Michael McKenna, in The Australian,22 September 2011

CARL Rackemann put the fear into batsmen when he took the ball – now the former Test cricketer’s ambition of taking to the field of politics is gathering the same pace his once-devastating bouncers had.  A third-generation Kingaroy farmer, the 12-Test bowler is firming as the frontrunner to win the state seat of Nanango, held for 40 years by former premier Joh Bjelke-Petersen, as a candidate of Bob Katter’s Australian Party. The start-up political entity is expected to win registration within days from Queensland’s Electoral Commission, as the party ramps up its campaign to challenge the political mainstream at the next state election, due by March. Party insiders are boasting of a campaign war chest that will exceed $2 million, with more than $500,000 already donated from a disparate band of backers that includes a union, an arms dealer and fishing and ethanol lobbyists normally welded to the Nationals.Vice-president Robert Noia last night told The Australian that the party was a new force to be reckoned with, echoing the optimism of Mr Katter, his father-in-law and federal independent MP, that it could hold the balance of power, or better, in Queensland.

“We are expecting to hear about our registration in the next few days, and so far we are not expecting any problems,” Mr Noia said. “We have the funding, the organisation and we are getting quality candidates, like Carl, that could deliver us 30 seats. We will be standing in probably 75 of the 89 seats.”
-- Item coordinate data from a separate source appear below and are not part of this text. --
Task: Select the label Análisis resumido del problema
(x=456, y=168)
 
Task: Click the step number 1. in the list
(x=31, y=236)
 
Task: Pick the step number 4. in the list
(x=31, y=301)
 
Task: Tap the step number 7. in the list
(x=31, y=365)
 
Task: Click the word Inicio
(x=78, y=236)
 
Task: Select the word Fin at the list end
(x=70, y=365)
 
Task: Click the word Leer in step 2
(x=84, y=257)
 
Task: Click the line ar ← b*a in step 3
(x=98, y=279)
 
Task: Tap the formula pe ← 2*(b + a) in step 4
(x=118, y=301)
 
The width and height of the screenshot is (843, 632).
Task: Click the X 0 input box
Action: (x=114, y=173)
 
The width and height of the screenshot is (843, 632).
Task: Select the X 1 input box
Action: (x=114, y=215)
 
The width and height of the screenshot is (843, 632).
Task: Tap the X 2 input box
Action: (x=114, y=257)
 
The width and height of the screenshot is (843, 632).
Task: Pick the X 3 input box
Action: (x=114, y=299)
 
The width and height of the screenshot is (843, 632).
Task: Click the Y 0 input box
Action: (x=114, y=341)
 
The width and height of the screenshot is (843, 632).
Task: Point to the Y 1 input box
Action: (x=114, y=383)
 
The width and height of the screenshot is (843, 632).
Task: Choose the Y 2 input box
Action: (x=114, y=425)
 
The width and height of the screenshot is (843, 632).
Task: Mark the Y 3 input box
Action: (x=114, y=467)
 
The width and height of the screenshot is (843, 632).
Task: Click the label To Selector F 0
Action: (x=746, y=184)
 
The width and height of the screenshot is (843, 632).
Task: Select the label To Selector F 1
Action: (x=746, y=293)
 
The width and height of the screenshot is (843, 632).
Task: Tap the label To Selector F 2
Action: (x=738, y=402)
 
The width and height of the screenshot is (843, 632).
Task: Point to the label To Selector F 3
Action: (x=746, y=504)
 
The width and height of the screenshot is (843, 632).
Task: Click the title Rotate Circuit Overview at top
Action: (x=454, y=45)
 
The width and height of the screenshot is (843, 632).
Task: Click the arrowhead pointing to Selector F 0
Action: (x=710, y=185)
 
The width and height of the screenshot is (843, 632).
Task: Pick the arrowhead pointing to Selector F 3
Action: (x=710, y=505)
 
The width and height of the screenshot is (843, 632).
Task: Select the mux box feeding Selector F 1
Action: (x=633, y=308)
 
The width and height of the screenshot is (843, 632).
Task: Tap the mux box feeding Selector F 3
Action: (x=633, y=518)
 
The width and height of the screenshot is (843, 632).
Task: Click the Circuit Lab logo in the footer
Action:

Mr Katter’s party – dubbed by former Coalition premier Rob Borbidge as “One Nation with a hat” – is tapping into renewed discontent about the mainstream parties, akin to that which delivered 11 seats to One Nation in 1998, as well as growing anger about farmers’ rights in the face of the spread of mining.

Mr Rackemann, who joined two rebel cricket tours to South Africa in the 1980s, said it was this debate over the rights of farmers, as well as the future of Australia’s food growing capacity and mining, that convinced him to enter politics.

Nanago’s incumbent, independent Dorothy Pratt, a five-term MP first elected as a One Nation candidate, tried to recruit him as her endorsed candidate. But Mr Rackemann said it was Mr Katter’s strong views about giving farmers greater rights over their land that convinced him to join the fledgling party.

“This country was supposed to have been built on the sheep’s back, but it seems people think we don’t need the sheep any more,” he said. “The party is not against mining, but what is missing is the rights of the landholder . . . at the moment they have no rights and that is clearly wrong.”